While Miss Vulture Babe and I were getting along famously, an adult female red tail hawk came in. Talk about aggressive to the nth degree! I can’t recall ever having a red tail so…so…just plain psycho! This lady didn’t care whether I fed her or not; she was out for blood. I even wore long protective gloves to toss her mice to her, as she made it quite clear from the get-go that my fingers would be just as tasty as the mice, as far as she was concerned.
Steve Hicks of Bubba & Friends raptor rehab, upon receiving both these birds, agreed that the red tail was insane; I believe he said he was calling her Slasher, after she nailed him several times the very first day he had her. We’re still not sure exactly what her physical problem was, as her x-rays showed no broken bones and she was well-fleshed. Steve says she’s flying well now, as are the two juvenile red tails from the last update that I transferred to him.

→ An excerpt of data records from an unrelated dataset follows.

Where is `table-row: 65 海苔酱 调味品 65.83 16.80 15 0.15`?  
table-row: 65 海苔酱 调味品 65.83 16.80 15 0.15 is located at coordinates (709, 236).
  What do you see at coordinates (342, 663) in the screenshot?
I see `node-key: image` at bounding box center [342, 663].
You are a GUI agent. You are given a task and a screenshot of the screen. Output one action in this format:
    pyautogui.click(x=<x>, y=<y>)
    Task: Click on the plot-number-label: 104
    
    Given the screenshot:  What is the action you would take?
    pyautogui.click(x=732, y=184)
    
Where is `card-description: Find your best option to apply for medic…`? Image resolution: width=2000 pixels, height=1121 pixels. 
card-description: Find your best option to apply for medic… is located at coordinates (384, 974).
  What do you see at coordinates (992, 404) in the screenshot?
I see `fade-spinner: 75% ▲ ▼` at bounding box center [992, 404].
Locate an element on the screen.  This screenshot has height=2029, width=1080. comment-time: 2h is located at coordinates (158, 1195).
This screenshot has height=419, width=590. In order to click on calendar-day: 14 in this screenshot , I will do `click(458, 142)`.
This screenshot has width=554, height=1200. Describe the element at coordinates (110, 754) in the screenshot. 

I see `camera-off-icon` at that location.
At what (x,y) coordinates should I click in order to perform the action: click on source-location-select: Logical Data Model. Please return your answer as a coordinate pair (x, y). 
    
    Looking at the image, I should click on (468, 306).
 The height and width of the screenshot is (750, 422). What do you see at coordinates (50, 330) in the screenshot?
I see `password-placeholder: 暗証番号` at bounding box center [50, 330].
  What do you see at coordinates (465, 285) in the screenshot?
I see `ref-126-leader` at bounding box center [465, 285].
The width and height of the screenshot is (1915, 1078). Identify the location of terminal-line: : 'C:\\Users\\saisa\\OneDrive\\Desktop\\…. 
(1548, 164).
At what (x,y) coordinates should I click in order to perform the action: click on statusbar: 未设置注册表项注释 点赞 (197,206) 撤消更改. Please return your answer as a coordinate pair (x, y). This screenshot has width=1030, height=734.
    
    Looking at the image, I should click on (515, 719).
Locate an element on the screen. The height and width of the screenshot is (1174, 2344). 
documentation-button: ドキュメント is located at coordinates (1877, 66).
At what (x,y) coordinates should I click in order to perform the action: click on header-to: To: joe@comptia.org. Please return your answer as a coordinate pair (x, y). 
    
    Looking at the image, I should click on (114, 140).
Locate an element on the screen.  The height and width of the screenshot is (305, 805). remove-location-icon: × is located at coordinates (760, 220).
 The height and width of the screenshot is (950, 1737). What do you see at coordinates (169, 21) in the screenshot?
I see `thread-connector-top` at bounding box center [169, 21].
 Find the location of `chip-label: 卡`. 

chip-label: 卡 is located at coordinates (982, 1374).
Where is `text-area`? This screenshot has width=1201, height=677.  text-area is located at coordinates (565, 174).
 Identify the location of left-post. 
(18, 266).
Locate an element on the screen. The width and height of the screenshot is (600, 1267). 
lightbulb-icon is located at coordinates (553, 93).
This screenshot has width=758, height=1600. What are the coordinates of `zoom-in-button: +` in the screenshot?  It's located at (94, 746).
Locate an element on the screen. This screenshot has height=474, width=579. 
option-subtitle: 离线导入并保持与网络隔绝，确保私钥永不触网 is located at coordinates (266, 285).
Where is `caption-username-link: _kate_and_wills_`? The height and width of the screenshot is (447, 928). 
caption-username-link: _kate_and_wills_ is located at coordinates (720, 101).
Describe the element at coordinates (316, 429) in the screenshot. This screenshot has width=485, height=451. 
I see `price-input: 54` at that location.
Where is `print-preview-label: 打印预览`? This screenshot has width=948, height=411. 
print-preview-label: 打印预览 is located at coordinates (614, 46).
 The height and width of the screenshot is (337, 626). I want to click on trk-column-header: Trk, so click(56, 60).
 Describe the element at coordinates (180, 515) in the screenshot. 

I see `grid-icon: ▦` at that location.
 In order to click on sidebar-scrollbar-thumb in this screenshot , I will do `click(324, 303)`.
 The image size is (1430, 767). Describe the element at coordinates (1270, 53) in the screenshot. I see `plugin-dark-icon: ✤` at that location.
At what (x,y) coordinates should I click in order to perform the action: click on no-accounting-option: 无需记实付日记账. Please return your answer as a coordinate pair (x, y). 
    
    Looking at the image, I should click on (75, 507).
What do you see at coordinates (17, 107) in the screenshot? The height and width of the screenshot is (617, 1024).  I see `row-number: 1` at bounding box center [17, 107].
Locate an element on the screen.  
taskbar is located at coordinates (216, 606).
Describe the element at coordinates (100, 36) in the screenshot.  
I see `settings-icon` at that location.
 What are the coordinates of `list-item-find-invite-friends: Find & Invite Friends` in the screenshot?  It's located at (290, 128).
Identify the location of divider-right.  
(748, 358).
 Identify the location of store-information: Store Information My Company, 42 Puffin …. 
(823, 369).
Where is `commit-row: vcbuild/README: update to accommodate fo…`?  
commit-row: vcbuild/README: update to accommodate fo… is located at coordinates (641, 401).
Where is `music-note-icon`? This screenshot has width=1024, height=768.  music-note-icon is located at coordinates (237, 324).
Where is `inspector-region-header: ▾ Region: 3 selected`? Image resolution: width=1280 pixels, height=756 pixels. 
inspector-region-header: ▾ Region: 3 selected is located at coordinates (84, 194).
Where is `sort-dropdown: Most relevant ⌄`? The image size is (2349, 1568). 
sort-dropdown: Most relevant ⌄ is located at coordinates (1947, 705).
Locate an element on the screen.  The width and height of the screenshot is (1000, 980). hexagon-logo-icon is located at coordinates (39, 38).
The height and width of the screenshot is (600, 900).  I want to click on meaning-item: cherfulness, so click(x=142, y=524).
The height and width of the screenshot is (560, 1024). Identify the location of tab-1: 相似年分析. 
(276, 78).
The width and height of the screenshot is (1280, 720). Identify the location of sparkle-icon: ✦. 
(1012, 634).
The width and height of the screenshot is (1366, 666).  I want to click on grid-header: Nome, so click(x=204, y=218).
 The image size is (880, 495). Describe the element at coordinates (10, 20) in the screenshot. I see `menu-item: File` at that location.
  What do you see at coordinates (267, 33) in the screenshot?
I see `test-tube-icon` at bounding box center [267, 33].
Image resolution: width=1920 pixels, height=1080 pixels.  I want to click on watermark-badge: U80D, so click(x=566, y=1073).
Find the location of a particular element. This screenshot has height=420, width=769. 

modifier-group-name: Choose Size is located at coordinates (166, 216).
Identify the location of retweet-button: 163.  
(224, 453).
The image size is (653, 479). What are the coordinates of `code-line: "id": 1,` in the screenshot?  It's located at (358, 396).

And we had another American coot come in. If you’ll recall, the last one had a jigsaw puzzle for a pelvis and had to be euthanized. This guy was luckier; he seems to’ve just crash-landed and needed a day or two to rest and recuperate. He was also quite an aggressive bird. Those funky feet hurt when he clawed with them, and the beak wasn’t much better. I don’t know who was happier when he was released, me or him. I suspect it was a draw!
On the evening of Nov. 30, I received an adult male screech owl, also a very lucky little fellow. He’d flown into the soft plastic window of a Jeep and had a nasty concussion as a result, but nothing was broken. He may have soft tissue damage—a strained tendon or something similar—which time may or may not heal.
And as I mentioned in the opening paragraph, just yesterday evening I received an adult female great horned owl. She is a gorgeous lady who appears to have a fairly common raptor parasite, capillaria, worms which fill the digestive tract and make the bird feel full even as it starves to death. She’s been started on treatment, which will continue when she’s transferred to Steve Hicks in the new few days. She ate well for me last night, on her own, which is a good sign that the treatment has started working.
As a final note, this will be the only update for December, as the frenzied holiday activities you normal people participate in will leave you little time for reading critter updates, anyway. Also, we “abnormal” rehabbers will be busy trying to start on our annual reports, cleaning and repairing caging for the upcoming rehab season, and taking inventory to see what supplies we need to order before “the season” kicks in for us. Holiday parties? A social life? I don’t understand these terms, at least not as they apply to me!